Zenka levantou, quando a Rainha entrou na sala, seu vestido de seda preta farfalhando ao passar por entre os convidados e os parentes.
Bem mais tarde, depois do jantar ao qual a Rainha compareceu, usando um vestido reluzente bordado de rosas prateadas, cardos e trevos, Guilhermina continuou sua conversa com a prima.
Os príncipes indianos e o corpo diplomático estavam presentes, usando uniformes bordados a ouro ou turbantes com brilhantes, mas Guilhermina ainda se queixava, quando as duas se dirigiram para o Salão Chinês, para observar os fogos de artifício.
—Espero que haja dança— murmurou.
—Para ser franca, minhas pernas estão doendo de tanto ficar em pé. Oh, olhe aqueles fogos! São maravilhosos! Que mais você pode desejar?
—Se quer saber a verdade, quero casar com um Rei!— respondeu a prima, com a língua solta pelo vinho que tinha tomado no jantar.
—Um Rei?!— exclamou Zenka, divertida—, por que haveria você de querer isso?
—Eu seria uma ótima Rainha! Quando olho para os brilhantes da Princesa de Gales, sei que iriam muito bem em mim!
Zenka sorriu. A Princesa de Gales estava usando uma magnífica tiara de brilhantes e seu colar reluzia sempre que ela fazia um movimento. Além do mais, era a mulher mais bonita da família real.
Vendo-a mover-se pela sala, Zenka achou que mais flutuava que andava. Qualquer coisa em seu pescoço lembrava o de um cisne, e seu sorriso a tornava diferente de todo mundo.
—Guilhermina tem tanta chance de se parecer com a Princesa como de andar pela lua— pensou Zenka, em voz alta.
—Acho que a prima Alexandra aguenta muita coisa.
—Você se refere aos casos amorosos do Príncipe? Todo mundo os conhece, mas a Princesa tem muitas compensações.
—Não sei, não...
—Não há o que saber. E eu lhe digo, Zenka, quero ser Rainha! Não é justo que todo mundo na Europa tenha casado, menos eu!
Havia qualquer coisa de tão amargo em seu tom, que Zenka teve pena dela.
—Deve haver muitos reis e príncipes herdeiros ausentes, hoje à noite. Que me diz de todos aqueles principados e reinos perto de você, em Prussemburgo?
—Os monarcas reinantes são todos casados.
Zenka quebrou a cabeça, procurando lembrar de um que não fosse.

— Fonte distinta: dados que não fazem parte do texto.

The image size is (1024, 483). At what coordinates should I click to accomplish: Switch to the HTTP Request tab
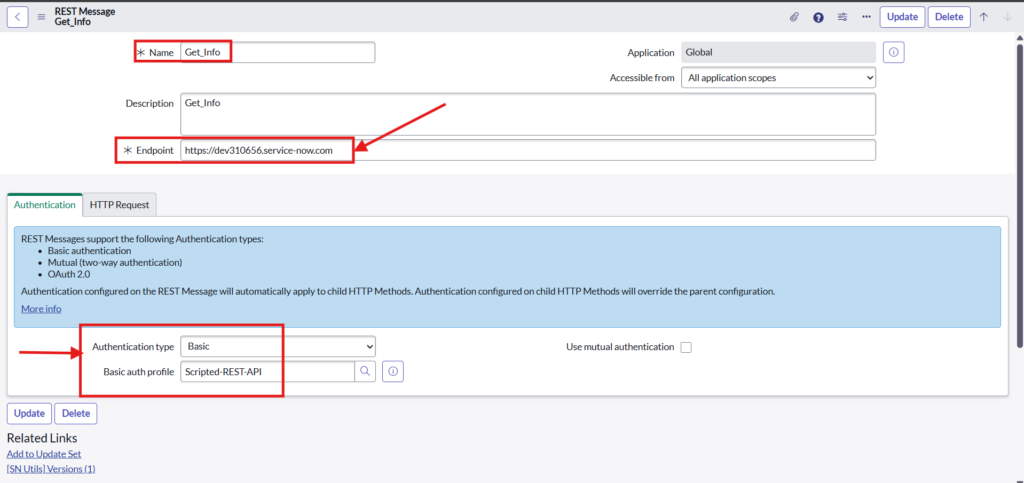coord(119,204)
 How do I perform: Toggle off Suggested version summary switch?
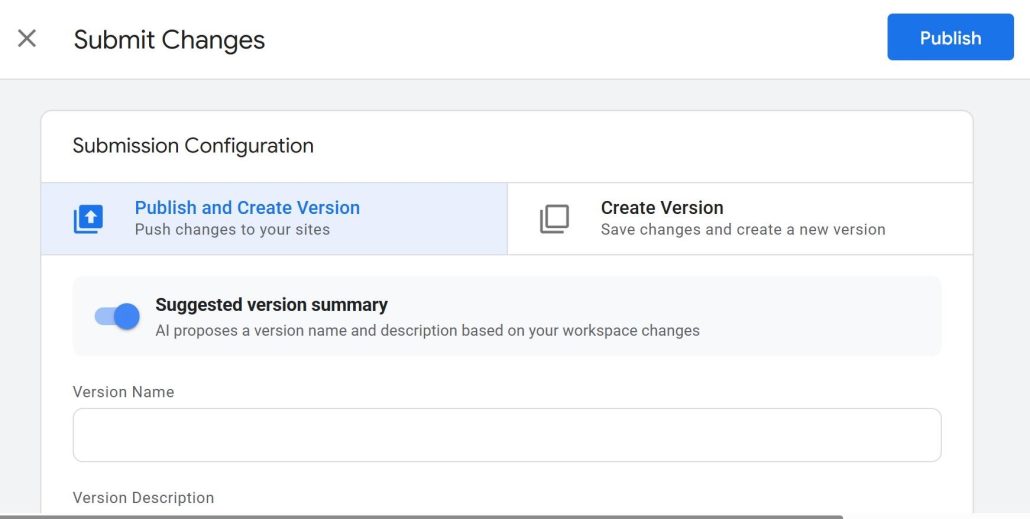(118, 317)
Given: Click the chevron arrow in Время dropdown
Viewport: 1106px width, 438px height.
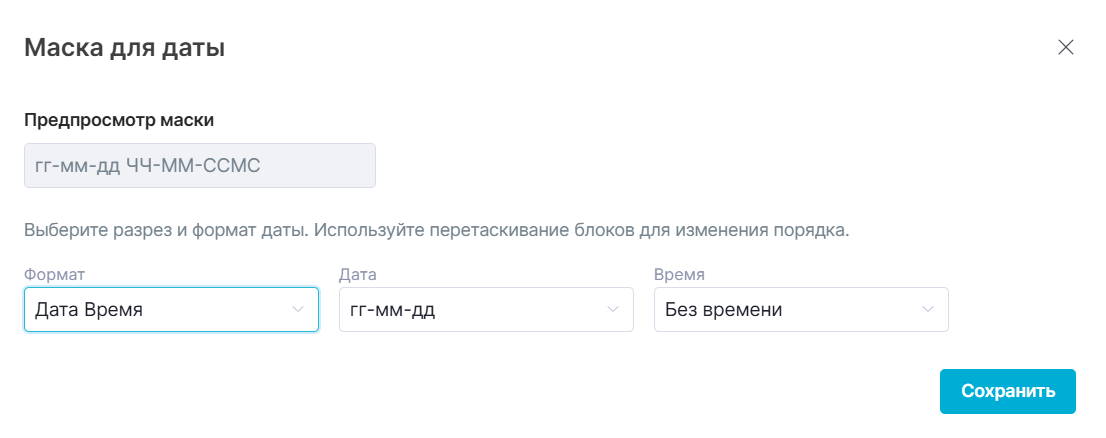Looking at the screenshot, I should click(927, 310).
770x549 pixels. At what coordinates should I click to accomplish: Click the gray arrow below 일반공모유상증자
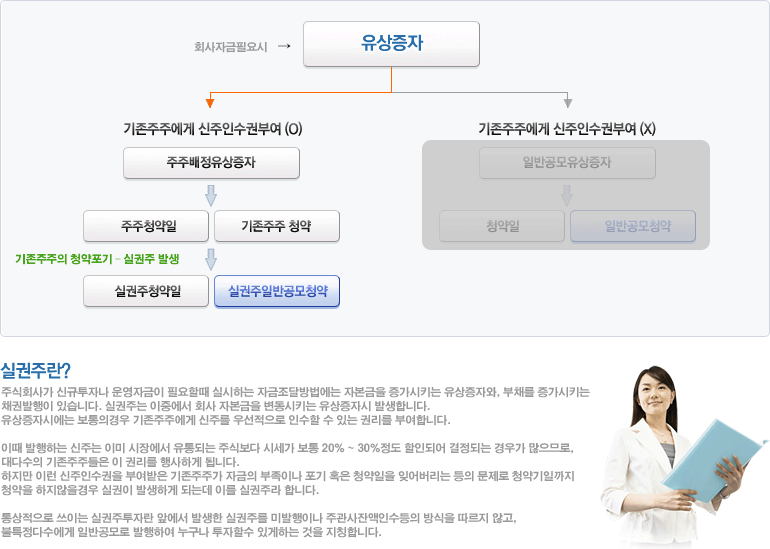(567, 194)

Quase todos os tronos da Europa estavam ocupados por umas das filhas ou netas da Rainha Vitória. Olhou em volta e viu Vicky, a Princesa herdeira da Alemanha; Alice, Grã-Duquesa de Hesse; Beatrice de Battenberg; Helen de Schleswig-Holstein; e inúmeras outras realezas que, todas elas, deviam à Rainha sua posição e o marido escolhido para elas.
«Deve haver alguém», pensou Zenka. Depois, lembrou:
—Já sei, Guilhermina! O Rei Miklos de Karanya não é casado!
Viu, com surpresa, que a outra se contraía.
—Imagine se vou querer casar com aquele homem!
—Por que não? O que ele fez para aborrecê-la?
Zenka sabia que Karanya era um país pequeno, vizinho da Hungria e de Bósnia.
—Ele é bruto, rude, desagradável e tem uma aparência horrível!— disse Guilhermina, quase cuspindo as palavras—, tem rosto deformado e é manco.
—Mas o que ele lhe fez?
—Esteve aqui no ano passado, no baile oficial.
—Oh, esteve? Não me lembro dele.
Isso não era de admirar, porque, no ano anterior, Zenka tinha apenas dezessete anos e teve que sair cedo do baile.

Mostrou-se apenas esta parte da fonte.